The trade is a simple one. Reform wants to import the expertise, networks and reassuring presence of established Conservatives. It solves two issues for them. The first is social signalling. If that MP or councillor you know is moving over, and the same name appears with a new banner, the upstart party doesn’t look like much of a risk. The second is more practical. Reform knows that their first wave of inductees was often wacky. It conforms to my first rule of new parties: because the people who first join will be very political but outside the mainstream, they are likely to have weird personalities, views, or both. By getting Tories across, Farage’s outfit hopes to get people who aren’t total loons.

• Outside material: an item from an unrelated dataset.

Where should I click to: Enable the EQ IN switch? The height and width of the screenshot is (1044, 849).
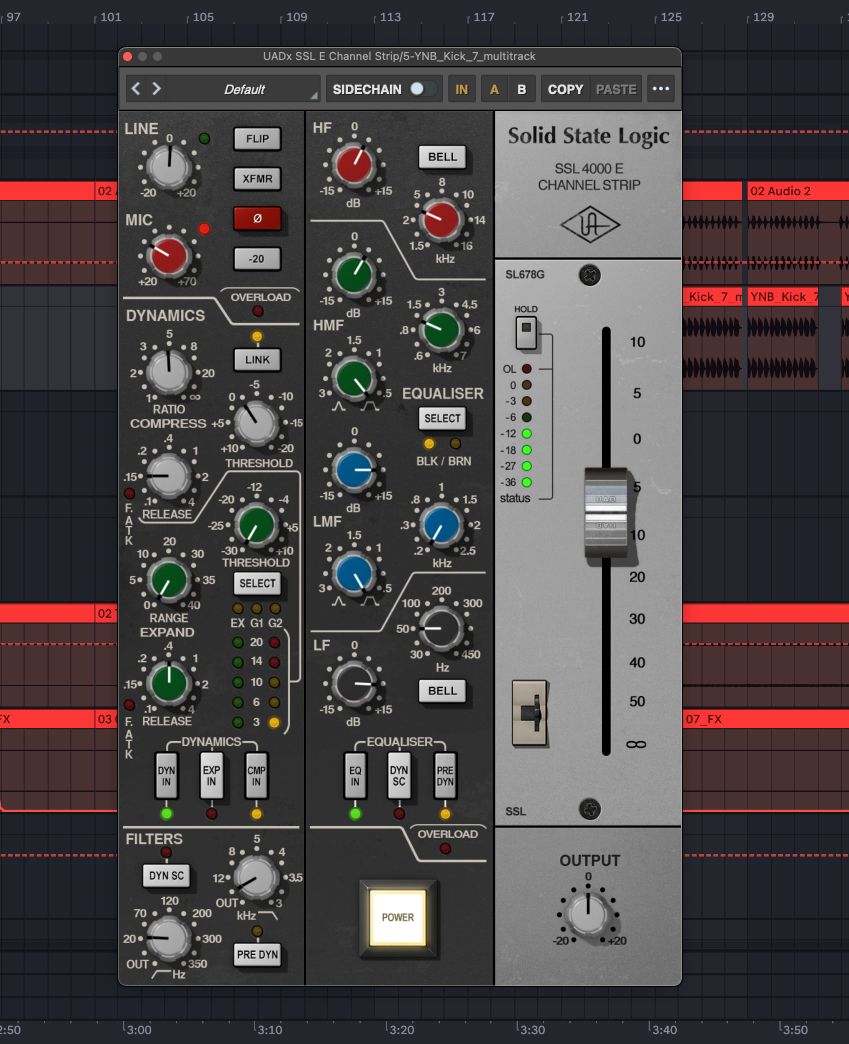(x=354, y=777)
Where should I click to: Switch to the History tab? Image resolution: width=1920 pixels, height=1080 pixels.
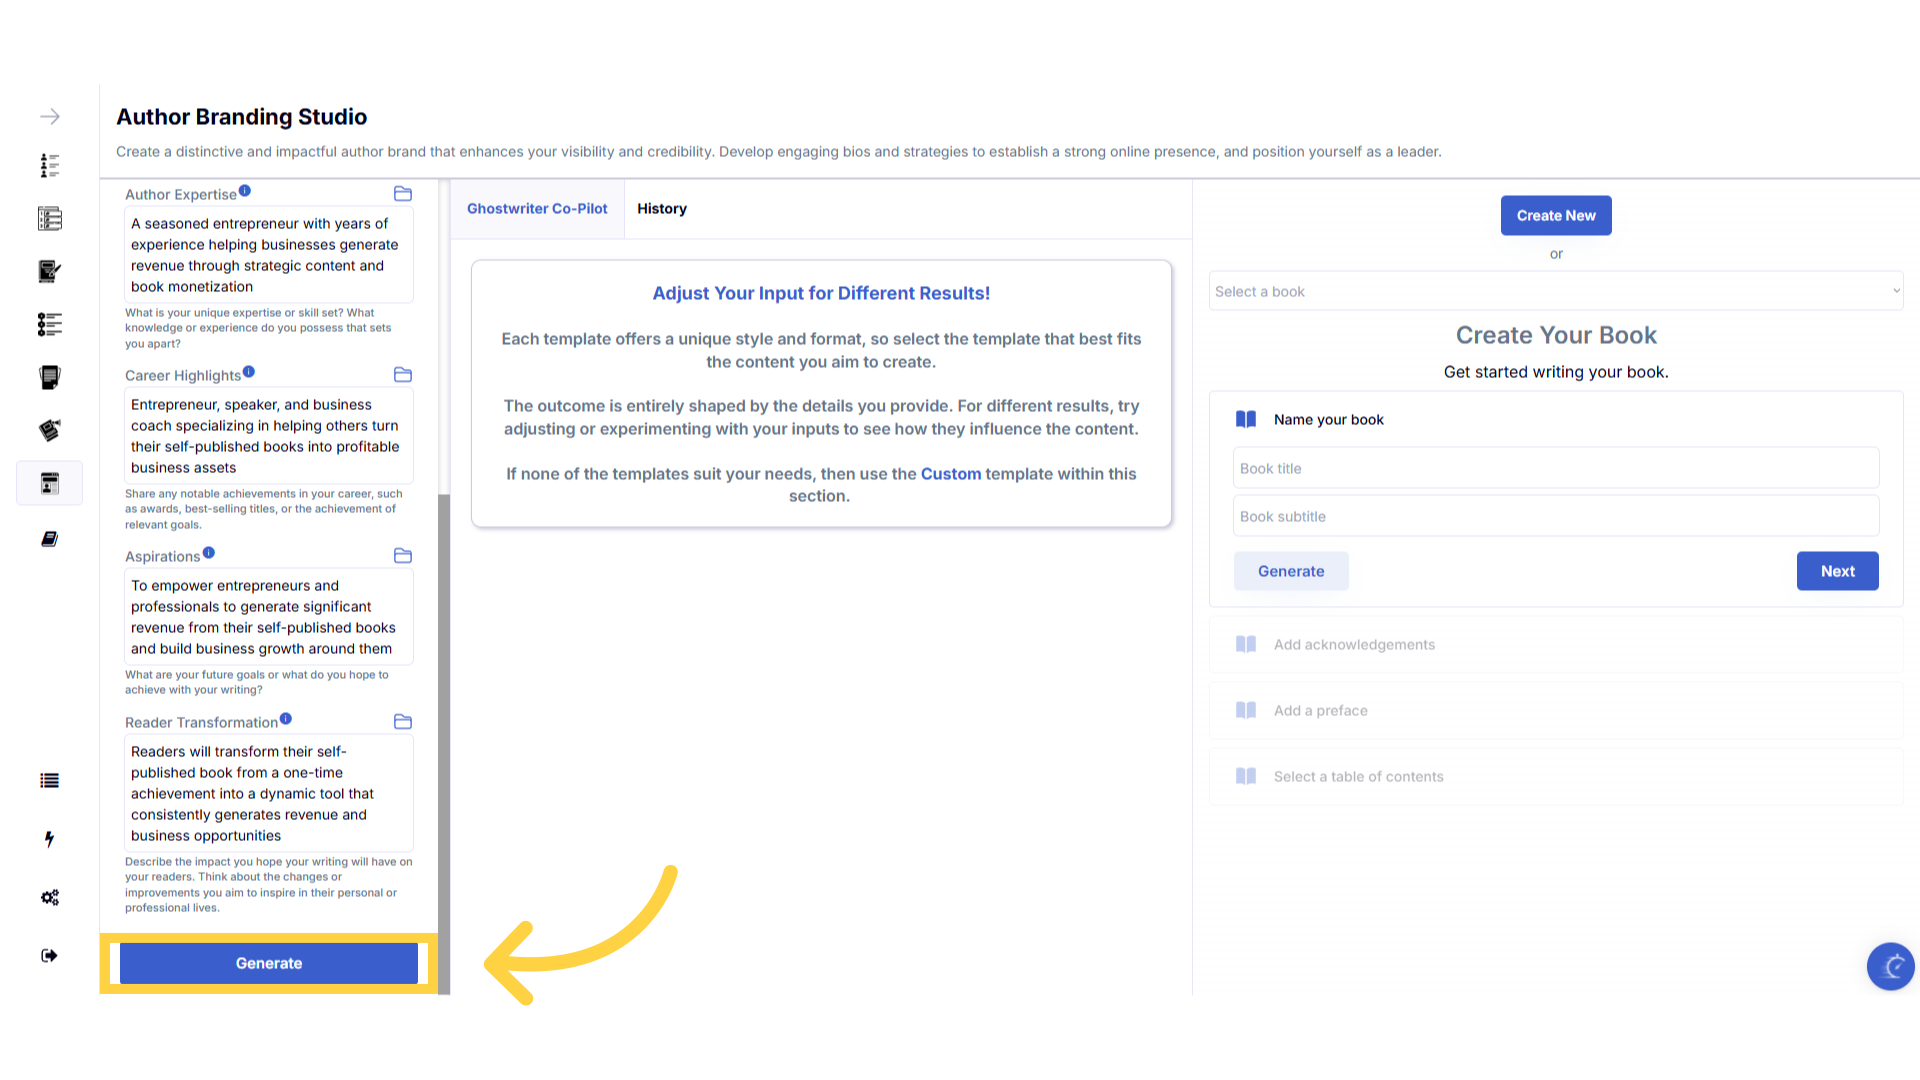pyautogui.click(x=662, y=209)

In return, they seek to provide political security. Conservative MPs and councillors will be looking at the polls and feeling an unfamiliar heat. In places the party has held since time immemorial, there is a threat that a turquoise wave will sweep away MPs and councillors. The message from Farage is clear – if you want to avoid this, come aboard. It is paired with a further argument that, by refusing to crossover, you would be allowing the left in.

Given the current polls and the Conservative Party’s seeming ambivalence about its slide towards being the fourth or even fifth-place party in British politics, the appeal is obvious. What is striking is that so far, few appear to be pulled over by it. Within the parliamentary party, the wave of defections has been far smaller than the dozens who quit Labour at the dawn of the SDP. It’s even smaller than the group that jumped to the Independent Group for Change when that emerged in the Corbyn/Brexit chaos. It raises an interesting question about who is staying and why – and what that means for the Tory Party in general.